Это смелое утверждение, наверное, подтвердило то, что удавы сонно приподняли головы и слабо зашипели, после чего мои актеры ринулись в дальние углы салона-вагона, налетая друг на друга. К этому моменту хозяин мастифа выбился из сил, сражаясь с могучим животным. Так как я хотел, чтобы они как следует усвоили этот урок, я сказал: «Лучше заставьте собак замолчать. В противном случае, за последствия я не отвечаю. Если этот мастиф умудрится напасть на змей, что он и пытается сделать, они выпрыгнут наружу и будут сражаться, а тогда…» – я многозначительно замолчал, так как в подобный момент молчание – это лучшее красноречие. Всеобщий страх отразился на побелевших лицах актеров, а тела пробила дрожь.
«Боюсь, я больше не могу удерживать его!» – задыхаясь, произнес мужчина с мастифом.
«Тогда, – сказал я, – пусть ваши спутники, у которых есть собаки, попытаются вам помочь. Если они этого не сделают, будет слишком поздно!»
Несколько человек подошли к владельцу мастифа, и с помощью веревок им удалось надежно привязать зверя к ножке скамьи.
Видя, что все наполовину парализованы страхом, я снова водрузил на место крышку ящика, и мои актеры вздохнули свободнее. Когда же они увидели, что я буквально сел на ящик, на лицах некоторых появилось нечто вроде улыбки. Я, впрочем, продолжал требовать, чтобы они заставили замолчать своих животных, а так как сделать это было почти невозможно, у них нашлось чем заняться.
Признаться, я и сам сначала немного нервничал. Ударь какой-нибудь удав головой в крышку ящика, и я сей секунд отскочил бы в сторону, однако мои змейки оставались совершенно спокойными, и у меня прибавилось смелости.

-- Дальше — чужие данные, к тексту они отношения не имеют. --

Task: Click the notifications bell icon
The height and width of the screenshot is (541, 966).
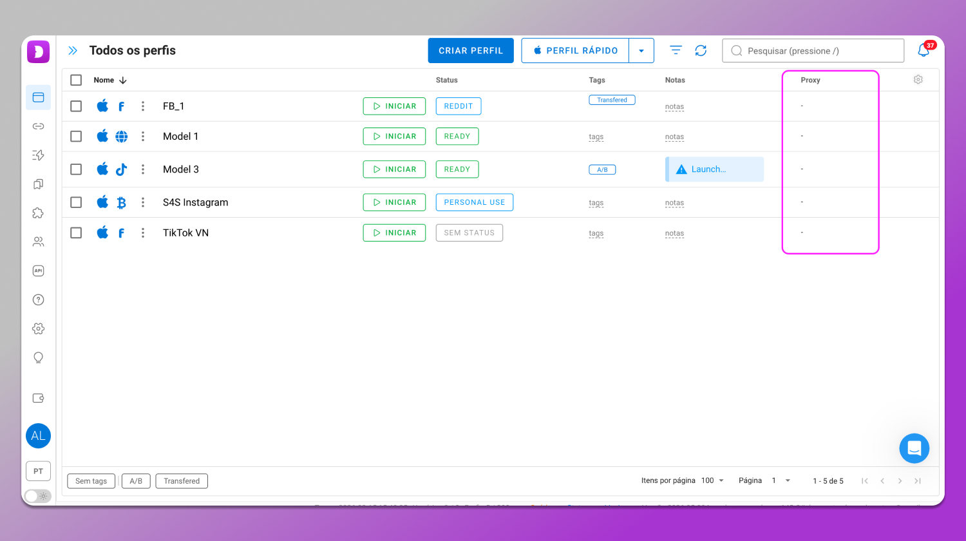Action: (x=923, y=51)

Несколько часов прошло мирно, не считая эпизодов, когда кто-то из многочисленных животных нарушал спокойствие. Пение канарейки, например, вызвало у некоторых актеров сердитые проклятия, но им было далеко до взрыва всеобщего гнева, который пал на хозяйку утки, когда молчаливая до того птица вдруг произнесла свое скромное «кря-кря».
«Заставьте же замолчать вашего проклятого питомца!» – послышался сердитый шепот измученного хозяина мастифа. При этом многие из тех, которые уже успели успокоиться, улыбнулись.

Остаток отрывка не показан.